Singapore has returned to first place in the 2026 IMD World Competitiveness Ranking, rebounding from second place in 2025, displacing Switzerland at the top of the global leaderboard.
The annual index of 70 economies was published on 18 June by the Institute for Management Development (IMD), a Lausanne-headquartered, independent business school with hubs in Singapore, Shenzhen, and Cape Town.
The ranking is based on 92 survey questions and 172 pieces of data drawn from measurements of four factors: government efficiency, infrastructure, economic performance, and business efficiency.
Singapore, which last held the top spot in 2024, regained its position on the back of a seven-place jump to emerge at the top globally in business efficiency.
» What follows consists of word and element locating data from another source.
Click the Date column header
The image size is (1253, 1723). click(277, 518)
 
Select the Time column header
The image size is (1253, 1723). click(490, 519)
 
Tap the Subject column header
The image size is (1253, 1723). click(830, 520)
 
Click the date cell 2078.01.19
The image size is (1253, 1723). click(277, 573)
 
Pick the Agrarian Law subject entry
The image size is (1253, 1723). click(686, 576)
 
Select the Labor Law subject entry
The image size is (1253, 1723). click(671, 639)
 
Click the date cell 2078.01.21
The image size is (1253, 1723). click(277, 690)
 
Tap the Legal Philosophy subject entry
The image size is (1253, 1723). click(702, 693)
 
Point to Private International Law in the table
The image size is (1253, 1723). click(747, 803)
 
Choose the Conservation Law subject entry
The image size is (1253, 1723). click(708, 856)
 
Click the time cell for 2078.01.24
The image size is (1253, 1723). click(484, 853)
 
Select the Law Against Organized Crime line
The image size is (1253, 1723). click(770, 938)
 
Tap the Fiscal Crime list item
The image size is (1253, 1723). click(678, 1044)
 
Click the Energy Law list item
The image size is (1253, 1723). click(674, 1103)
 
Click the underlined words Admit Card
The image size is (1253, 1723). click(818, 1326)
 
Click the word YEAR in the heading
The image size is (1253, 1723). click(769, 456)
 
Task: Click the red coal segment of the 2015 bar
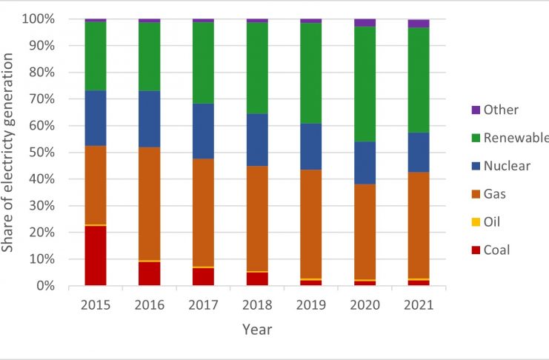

In the economic performance metric, it fell two positions to third place, but held steady to rank third for government efficiency; it gained one place to emerge fifth for infrastructure.
In a statement accompanying the ranking, IMD said that competitiveness is “no longer primarily a contest of cost, scale, or even of innovation, but one of institutional credibility”.
“The more fragmented the world becomes, the more valuable are predictable rules, enforceable commitments, and legitimate state capacity,” it added.
OCBC chief economist Selena Ling said that such geo-economic fragmentation and polarisation “play to Singapore’s strength as a neutral, pro-business, strong governance, institutional capability, and safe-haven status”.
“Retaking the pole position is a testament to Singapore’s open and nimble economic model,” she said.
“Strategy and adaptability remains an immense advantage; in fact, IMD cites Singapore’s ‘adaptive capacity to course-correct efficiently’ as an important competitive asset.”